For Android Users, Home is Where the Harm is
Android users are under threat from a new strain of the long-running MalLocker.B ransomware.
Discovered by Microsoft using their Defender for Endpoint software, this offshoot can avoid known security solutions and deliver Ransomware to compromised devices. It then delivers the ransom note to users upon receiving a call notification, or simply upon pressing the ‘Home’ button on their device. Those buttonless iPhone users must be feeling pretty smug right now.
In a particularly nasty twist, the ransomware doesn’t only restrict access to files, but instead locks the device entirely, with only a screen of presumably threatening language written in Russian. If you love reading about the latest malware with a side-order of technical jiggery-pokery, Microsoft’s full ransomware report is available here.
As is common for Android malware, MalLocker.B is mostly delivered via cracked applications from dodgy sites, often masquerading as more reputable software. As always, only rely on trusted avenues and trusted developers – as even the Google Play store isn’t averse to some wrong ‘uns now and then.
Hackers Put an Entrance Fee on our Sensitive Network Access
It’s not just passwords, logins and card details that are available on the Darknet. Business-minded hackers are now performing the tricky step of compromising network entry points – one of the earliest steps in a successful hack – and then selling that access to interested parties online. According to research by Accenture's Cyber Threat Intelligence (CTI) team, gatekeepers can sell the details of these compromised networks to any interested parties, with prices ranging from $300 to $10,000.

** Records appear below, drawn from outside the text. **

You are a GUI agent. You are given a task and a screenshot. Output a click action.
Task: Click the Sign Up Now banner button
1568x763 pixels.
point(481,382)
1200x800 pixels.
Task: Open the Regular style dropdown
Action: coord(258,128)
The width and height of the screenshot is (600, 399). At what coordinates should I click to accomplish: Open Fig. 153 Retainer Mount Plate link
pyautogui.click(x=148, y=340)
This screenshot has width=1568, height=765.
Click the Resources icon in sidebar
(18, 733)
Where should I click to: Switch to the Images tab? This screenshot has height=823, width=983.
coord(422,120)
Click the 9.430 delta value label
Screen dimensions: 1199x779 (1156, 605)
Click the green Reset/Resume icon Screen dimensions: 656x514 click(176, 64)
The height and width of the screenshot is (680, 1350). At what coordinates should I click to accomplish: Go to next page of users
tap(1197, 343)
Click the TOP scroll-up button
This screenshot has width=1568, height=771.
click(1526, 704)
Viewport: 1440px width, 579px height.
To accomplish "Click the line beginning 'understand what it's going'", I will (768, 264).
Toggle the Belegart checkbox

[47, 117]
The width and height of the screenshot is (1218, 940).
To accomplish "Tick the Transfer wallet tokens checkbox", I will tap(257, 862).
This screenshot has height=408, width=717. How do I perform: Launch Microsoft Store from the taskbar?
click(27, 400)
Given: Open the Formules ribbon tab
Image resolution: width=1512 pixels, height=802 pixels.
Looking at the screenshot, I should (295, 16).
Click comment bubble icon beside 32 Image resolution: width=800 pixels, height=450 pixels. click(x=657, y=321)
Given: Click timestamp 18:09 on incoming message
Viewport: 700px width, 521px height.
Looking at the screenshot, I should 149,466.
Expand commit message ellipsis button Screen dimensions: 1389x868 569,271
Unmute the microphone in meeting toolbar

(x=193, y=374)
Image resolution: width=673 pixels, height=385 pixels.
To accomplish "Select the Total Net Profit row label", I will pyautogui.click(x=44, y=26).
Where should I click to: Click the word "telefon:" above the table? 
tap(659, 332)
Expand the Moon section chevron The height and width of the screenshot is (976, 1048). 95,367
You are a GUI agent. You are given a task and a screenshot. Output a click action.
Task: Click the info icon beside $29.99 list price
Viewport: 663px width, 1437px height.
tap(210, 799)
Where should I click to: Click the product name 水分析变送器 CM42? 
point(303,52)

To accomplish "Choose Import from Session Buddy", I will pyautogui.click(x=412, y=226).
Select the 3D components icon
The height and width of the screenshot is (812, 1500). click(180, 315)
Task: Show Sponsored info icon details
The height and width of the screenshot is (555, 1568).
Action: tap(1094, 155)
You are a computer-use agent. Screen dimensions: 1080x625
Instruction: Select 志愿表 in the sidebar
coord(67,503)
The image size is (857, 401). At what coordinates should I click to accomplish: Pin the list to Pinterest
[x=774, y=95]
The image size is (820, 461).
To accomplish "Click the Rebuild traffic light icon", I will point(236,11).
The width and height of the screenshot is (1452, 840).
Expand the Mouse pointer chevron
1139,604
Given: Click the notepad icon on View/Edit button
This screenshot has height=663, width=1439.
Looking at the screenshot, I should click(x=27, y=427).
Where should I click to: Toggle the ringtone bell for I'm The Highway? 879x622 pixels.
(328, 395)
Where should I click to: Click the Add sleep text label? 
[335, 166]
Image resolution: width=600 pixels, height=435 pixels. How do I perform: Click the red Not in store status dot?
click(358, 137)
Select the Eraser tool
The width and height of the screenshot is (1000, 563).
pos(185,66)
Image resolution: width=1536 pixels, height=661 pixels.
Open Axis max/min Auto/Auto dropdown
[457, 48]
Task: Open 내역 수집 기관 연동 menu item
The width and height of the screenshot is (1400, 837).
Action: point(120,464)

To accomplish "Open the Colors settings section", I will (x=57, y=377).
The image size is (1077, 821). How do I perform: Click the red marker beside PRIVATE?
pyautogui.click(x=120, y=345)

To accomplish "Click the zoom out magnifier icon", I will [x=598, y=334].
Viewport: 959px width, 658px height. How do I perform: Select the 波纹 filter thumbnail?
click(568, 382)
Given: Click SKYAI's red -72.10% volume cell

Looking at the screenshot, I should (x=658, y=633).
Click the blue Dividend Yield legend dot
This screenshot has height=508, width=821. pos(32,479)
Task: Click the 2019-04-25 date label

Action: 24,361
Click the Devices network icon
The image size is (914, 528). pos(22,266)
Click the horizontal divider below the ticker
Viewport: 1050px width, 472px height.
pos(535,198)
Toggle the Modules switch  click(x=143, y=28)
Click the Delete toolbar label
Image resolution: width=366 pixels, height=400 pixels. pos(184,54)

Ransomware-as-a-service continues to be a hot seller on underground forums and the Dark Web, but it’s far from the only illicit service available there. Hand-in-hand with compromised network sales, it’s one heck of a destructive force. The concern now, according to CTI, is that by moving in the same circles as Sodinokibi, Lockbit, Maze and other big-name nasties, the cybercrime landscape will continue to thrive.
Naturally, if you’re concerned about your company’s network security, now might be the perfect time for an assessment of your defences.
Trickbot Botnet Crippled by… a Copyright Claim
In more cheerful news, a collaboration of major IT and cyber security experts has disrupted the efforts of recurring Threat Thursday villain, Trickbot.
Targeting the malware’s colossal botnet operation and effectively halting the spread of its malicious payload, the joint venture saw such industry luminaries as Microsoft, ESET, Black Lotus Labs, NTT, Symantec, and the catchily titled Financial Services Information Sharing and Analysis Centre team up and take the botnet down.
Authorising the whole operation was US District Court for the Eastern District of Virginia, who granted a court order to Microsoft. The tech giant adopted a cunning application of copyright law to convince the Court into granting this application, even as the US government wound up its own attempts on the botnet earlier this month. The company argued that, because Trickbot was utilising Microsoft code, they reserved the right to seize the illicit assets. Shrewd move, guys.
The court order was obtained on Monday this week, and as early as Tuesday, Microsoft had reported that they had “…now cut off key infrastructure so those operating Trickbot will no longer be able to initiate new infections or activate ransomware already dropped into computer systems”. You can read their full statement here.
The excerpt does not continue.